Las, une récente réunion organisée par l'association des complémentaires (qui réunit les trois familles du secteur) n'a nullement permis de lever les doutes. La profession redoute plus que jamais un système chronophage et contraignant pour les médecins qui décideraient de pratiquer le tiers payant intégral (part couverte par le régime obligatoire et part complémentaire).
Depuis la censure du Conseil constitutionnel en effet, la part complémentaire reste facultative, la loi imposant aux professionnels d'appliquer le tiers payant sur la seule part obligatoire à compter du 30 novembre 2017. Mais les complémentaires sont quand même tenus par la réglementation sur les contrats responsables de présenter, à compter du 1er janvier 2017, un système opérationnel permettant aux médecins qui le souhaitent de pratiquer la dispense de frais sur la part complémentaire (6,90 euros pour une consultation de base).
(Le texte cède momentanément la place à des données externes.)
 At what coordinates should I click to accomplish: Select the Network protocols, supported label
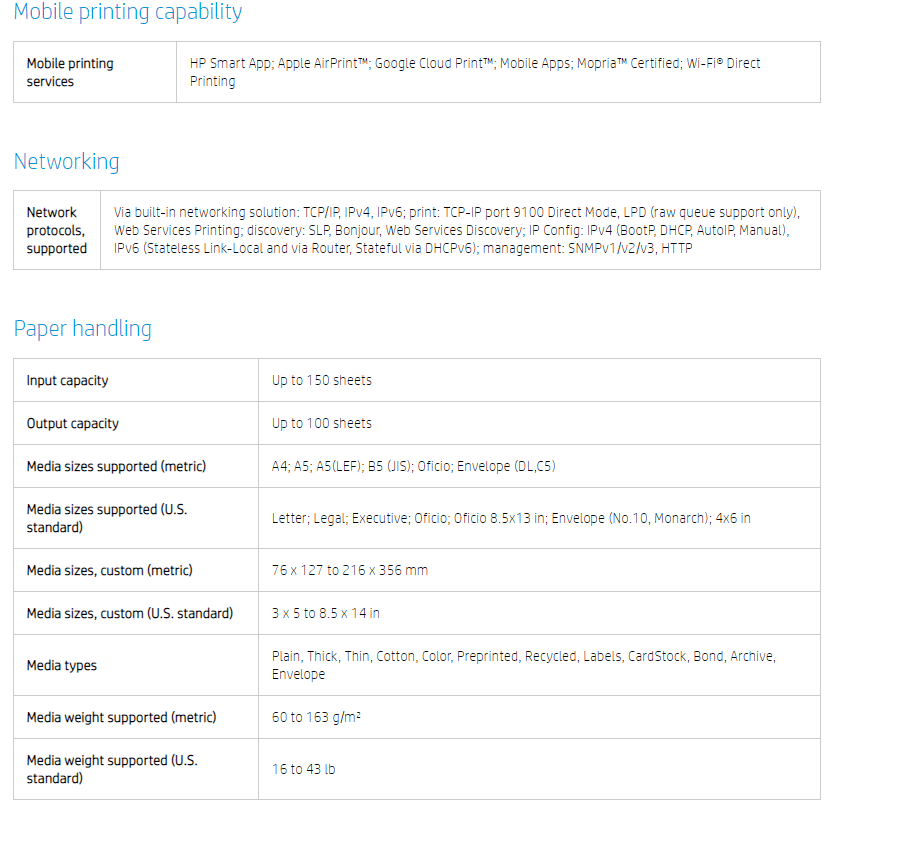pyautogui.click(x=57, y=230)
Encore faut-il que ce système emporte l'adhésion des professionnels ! C'est loin d'être le cas.
Dérive bureaucratique
En pratique, l'association des complémentaires santé (qui réunit les trois familles du secteur) veut proposer aux médecins de signer un contrat individuel de 14 pages (!) définissant leurs obligations pour le tiers payant. « Le médecin devra ensuite saisir les données de chaque patient sur le portail IDB [identification des droits des bénéficiaires] avec sa couverture complémentaire annuelle, comparer avec la liste d'opposition aux droits, puis contrôler les paiements complémentaires reçus et réclamer éventuellement auprès de chaque organisme si nécessaire… », se désole le Dr Jean-Paul Ortiz, président de la CSMF.
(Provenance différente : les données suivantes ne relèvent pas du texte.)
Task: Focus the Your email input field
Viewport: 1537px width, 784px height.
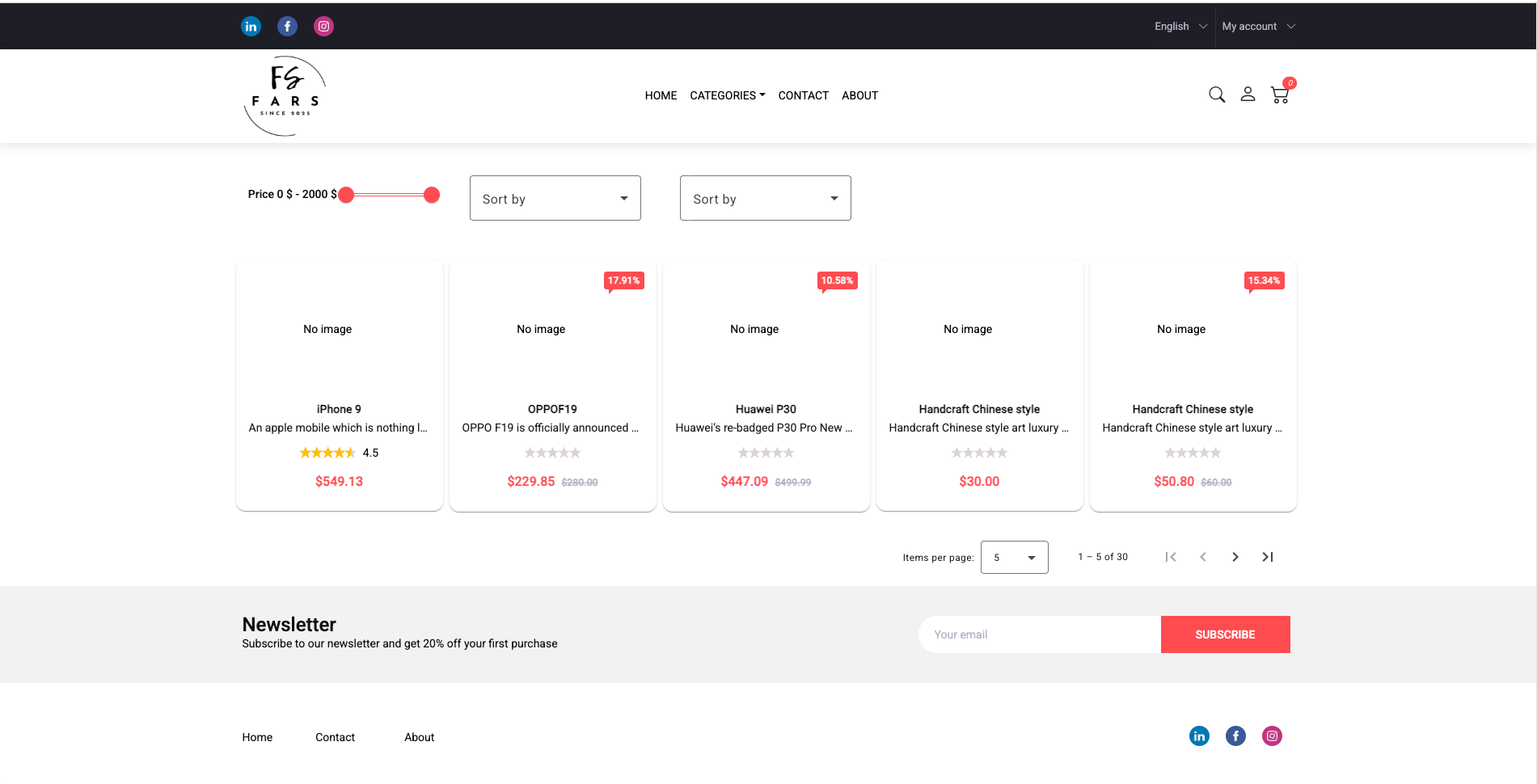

Les médecins devront également mettre à jour leur logiciel métier pour pouvoir utiliser le nouveau portail « à leurs frais », ajoute le leader syndical. « La mise en place de ce tiers payant sera suffisamment dissuasive pour qu'il ne se mette pas en place », résume le leader confédéral.
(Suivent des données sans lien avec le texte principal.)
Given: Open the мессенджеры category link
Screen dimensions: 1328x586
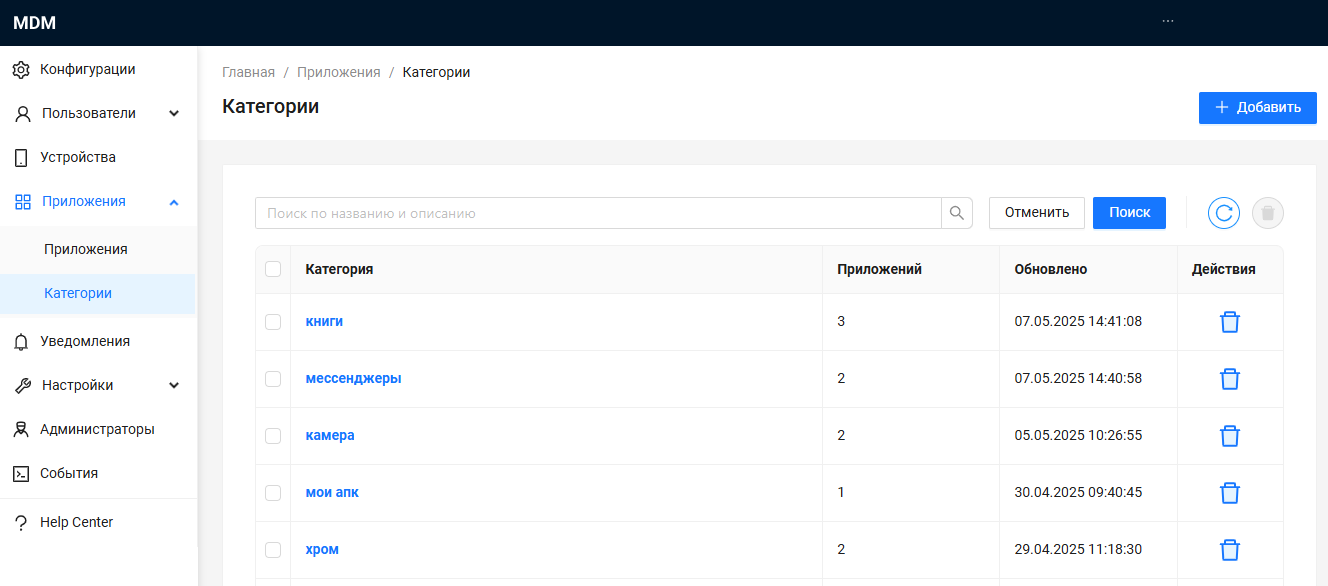Looking at the screenshot, I should (x=353, y=379).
S'il présente un intérêt pour les grosses sommes réclamées dans le cadre d'une intervention à l'hôpital ou en clinique par exemple, ce système ne serait pas adapté à la pratique des médecins de ville, poursuit le Dr Ortiz, qui appelle une nouvelle fois les médecins à la désobéissance civile et à n'appliquer le tiers payant « que dans des contextes sociaux défavorisés qu'ils jugeront eux-mêmes ». « Le tiers payant généralisé reste une idée dogmatique et coûteuse, qui va encore aggraver la dérive bureaucratique de notre métier », conclut la CSMF.